● Prompt:
Return nothing but the lines from the line containing "Task: Move toolchain" through the last line of the records, reproduced exactly.
===== Dataset records =====
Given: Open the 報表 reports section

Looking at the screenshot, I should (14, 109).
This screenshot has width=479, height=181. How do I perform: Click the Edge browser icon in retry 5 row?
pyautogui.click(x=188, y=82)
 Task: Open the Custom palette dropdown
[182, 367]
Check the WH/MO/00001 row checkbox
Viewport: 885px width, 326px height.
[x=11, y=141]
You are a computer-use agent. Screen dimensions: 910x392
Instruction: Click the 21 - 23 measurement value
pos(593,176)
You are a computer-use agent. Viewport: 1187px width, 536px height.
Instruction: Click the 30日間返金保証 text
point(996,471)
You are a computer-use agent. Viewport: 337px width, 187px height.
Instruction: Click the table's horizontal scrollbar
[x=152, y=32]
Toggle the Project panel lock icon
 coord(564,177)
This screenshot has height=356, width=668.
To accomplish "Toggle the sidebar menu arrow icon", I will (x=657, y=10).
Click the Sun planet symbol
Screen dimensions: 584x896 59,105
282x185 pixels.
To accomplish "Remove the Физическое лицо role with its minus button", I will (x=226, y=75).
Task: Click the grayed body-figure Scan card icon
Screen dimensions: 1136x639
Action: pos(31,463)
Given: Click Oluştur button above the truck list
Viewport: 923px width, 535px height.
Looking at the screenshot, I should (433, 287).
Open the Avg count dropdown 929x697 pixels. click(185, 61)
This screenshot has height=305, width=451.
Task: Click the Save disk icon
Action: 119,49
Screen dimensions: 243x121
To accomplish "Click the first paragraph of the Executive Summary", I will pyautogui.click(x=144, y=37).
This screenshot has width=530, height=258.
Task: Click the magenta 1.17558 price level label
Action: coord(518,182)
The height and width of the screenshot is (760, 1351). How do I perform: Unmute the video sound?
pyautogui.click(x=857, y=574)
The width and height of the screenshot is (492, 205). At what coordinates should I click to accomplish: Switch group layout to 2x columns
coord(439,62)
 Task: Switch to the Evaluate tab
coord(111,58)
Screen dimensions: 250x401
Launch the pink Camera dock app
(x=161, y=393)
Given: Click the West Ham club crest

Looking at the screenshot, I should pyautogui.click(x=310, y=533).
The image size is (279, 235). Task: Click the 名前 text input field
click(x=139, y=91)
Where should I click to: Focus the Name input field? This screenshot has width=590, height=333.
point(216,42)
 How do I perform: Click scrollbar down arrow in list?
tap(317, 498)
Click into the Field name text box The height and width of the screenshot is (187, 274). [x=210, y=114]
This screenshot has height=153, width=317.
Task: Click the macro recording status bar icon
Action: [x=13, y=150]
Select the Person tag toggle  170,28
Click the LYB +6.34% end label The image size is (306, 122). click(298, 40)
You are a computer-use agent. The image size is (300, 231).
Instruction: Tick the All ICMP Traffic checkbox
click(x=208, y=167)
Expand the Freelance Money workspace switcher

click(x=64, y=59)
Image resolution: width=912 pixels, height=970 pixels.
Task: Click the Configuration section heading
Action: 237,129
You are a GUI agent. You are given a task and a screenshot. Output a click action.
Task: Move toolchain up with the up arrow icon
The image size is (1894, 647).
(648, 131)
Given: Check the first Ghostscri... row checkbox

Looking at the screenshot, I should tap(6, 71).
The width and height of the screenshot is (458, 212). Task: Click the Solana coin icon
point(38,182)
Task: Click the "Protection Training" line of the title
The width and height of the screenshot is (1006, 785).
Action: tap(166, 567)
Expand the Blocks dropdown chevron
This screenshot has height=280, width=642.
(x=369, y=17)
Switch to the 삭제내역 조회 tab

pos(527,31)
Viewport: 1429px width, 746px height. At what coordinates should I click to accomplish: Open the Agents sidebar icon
=====
● Task result:
Task: Move toolchain up with the up arrow icon
The image size is (1894, 647).
(648, 131)
Given: Check the first Ghostscri... row checkbox

Looking at the screenshot, I should tap(6, 71).
The width and height of the screenshot is (458, 212). Task: Click the Solana coin icon
point(38,182)
Task: Click the "Protection Training" line of the title
The width and height of the screenshot is (1006, 785).
Action: tap(166, 567)
Expand the Blocks dropdown chevron
This screenshot has height=280, width=642.
(x=369, y=17)
Switch to the 삭제내역 조회 tab

pos(527,31)
Viewport: 1429px width, 746px height. At what coordinates should I click to accomplish: Open the Agents sidebar icon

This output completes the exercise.